Tapi Kota Lama Surabaya ini kan museum hidup? Sehingga seharusnya ada kesempatan bagi pengunjung untuk bisa melihat bangunan bangunan yang dulu berfungsi sebagai bank dan kini masih sebagai bank juga, meski berganti nama. Misal dulu Spaar Bank. Kini, Maybank.

Kota Lama Surabaya ke depan akan semakin merosot atau bertahan? Itu kemudian pertanyaan yang muncul. Ini tergantung pengelola dan pemangkunya.

Sangat welcome di HVA. Foto: nng

Dari pengamatan yang kasat mata pada sore, petang dan malam hari, jumlah pengunjung ke kota Lama lambat laun menurun. Apa yang salah?

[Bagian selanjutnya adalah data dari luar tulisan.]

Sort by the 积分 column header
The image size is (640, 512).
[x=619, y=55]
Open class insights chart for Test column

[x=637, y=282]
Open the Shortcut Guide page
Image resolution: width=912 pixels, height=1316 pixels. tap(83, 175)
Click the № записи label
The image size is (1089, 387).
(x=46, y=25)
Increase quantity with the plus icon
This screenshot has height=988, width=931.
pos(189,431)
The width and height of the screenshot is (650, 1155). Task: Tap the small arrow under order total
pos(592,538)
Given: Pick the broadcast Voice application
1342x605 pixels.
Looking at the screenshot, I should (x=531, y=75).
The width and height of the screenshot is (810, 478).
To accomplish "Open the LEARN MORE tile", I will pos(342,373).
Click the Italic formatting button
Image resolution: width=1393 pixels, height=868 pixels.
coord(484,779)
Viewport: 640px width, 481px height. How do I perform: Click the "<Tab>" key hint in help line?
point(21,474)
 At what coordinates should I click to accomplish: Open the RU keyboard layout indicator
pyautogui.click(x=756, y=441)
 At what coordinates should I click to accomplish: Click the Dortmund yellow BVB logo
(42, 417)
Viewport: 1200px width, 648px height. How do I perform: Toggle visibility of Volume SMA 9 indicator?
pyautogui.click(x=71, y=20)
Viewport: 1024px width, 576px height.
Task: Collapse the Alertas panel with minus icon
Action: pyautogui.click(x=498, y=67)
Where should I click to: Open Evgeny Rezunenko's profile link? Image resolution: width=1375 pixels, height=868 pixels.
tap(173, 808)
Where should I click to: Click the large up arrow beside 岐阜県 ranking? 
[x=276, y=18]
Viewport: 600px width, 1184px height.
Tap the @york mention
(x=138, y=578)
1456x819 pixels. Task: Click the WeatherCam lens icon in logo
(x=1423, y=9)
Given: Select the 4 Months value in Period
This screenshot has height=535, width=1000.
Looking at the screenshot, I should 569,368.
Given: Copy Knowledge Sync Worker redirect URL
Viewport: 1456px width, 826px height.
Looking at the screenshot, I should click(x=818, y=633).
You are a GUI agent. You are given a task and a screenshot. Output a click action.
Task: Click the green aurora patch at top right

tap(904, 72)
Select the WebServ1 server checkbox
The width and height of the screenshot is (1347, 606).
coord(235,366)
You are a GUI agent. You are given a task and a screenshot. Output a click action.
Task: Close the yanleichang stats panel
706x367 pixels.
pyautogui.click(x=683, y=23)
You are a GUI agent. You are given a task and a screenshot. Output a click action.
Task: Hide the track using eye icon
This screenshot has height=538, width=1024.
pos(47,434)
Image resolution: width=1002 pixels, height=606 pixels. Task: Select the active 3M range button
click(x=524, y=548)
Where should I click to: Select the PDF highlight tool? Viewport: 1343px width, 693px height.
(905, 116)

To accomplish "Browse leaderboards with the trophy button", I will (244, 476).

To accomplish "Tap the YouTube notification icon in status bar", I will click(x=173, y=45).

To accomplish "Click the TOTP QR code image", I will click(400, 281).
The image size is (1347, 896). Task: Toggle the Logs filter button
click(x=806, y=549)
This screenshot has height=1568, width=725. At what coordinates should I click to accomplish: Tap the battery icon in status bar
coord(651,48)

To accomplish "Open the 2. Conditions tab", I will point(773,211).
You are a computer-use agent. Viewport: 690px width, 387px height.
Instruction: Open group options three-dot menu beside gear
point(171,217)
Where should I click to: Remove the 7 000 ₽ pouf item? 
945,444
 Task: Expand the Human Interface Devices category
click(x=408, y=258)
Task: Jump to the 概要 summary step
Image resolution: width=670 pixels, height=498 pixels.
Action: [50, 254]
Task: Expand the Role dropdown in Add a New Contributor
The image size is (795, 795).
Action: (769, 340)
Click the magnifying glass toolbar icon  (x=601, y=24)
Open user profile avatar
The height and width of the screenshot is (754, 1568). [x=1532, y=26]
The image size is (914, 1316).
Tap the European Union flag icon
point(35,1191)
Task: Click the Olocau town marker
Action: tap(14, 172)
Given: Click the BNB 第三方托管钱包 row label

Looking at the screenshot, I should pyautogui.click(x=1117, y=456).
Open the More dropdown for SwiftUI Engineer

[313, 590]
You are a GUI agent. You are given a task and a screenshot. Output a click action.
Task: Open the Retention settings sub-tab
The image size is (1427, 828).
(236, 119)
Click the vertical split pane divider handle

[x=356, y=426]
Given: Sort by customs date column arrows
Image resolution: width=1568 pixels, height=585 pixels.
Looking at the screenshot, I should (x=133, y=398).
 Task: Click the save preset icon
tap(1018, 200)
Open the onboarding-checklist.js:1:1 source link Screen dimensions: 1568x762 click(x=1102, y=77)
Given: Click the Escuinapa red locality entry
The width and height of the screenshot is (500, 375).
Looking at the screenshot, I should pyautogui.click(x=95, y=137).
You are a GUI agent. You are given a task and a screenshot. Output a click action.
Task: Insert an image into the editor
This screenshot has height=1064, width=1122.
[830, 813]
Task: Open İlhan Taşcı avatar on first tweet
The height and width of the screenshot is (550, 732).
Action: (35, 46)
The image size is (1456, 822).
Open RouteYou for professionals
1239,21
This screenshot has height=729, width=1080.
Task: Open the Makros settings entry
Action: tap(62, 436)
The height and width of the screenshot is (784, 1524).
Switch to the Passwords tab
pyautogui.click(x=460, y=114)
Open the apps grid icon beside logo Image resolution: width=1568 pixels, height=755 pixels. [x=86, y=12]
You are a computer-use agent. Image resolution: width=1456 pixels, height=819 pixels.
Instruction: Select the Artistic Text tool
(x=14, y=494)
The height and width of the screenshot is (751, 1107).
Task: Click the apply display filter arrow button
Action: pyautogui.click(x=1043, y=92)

Dari pengalaman penulis yang bernaung di bawah komunitas Puri Aksara Rajapatni pada bulan Agustus saja ada satu rombongan mahasiswa Jerman, bulan September ada rombongan wisatawan Belanda dan pada Oktober mendatang akan ada rombongan wisatawan dari Belanda lagi. Bagaimana pun masih ada pengunjung.

Sungguh sayang bila pamor Kota Lama Surabaya semakin meredup apalagi dipengaruhi oleh cara cara pengelolaan yang kurang sadar wisata, misalnya mengenai kebutuhan wisatawan.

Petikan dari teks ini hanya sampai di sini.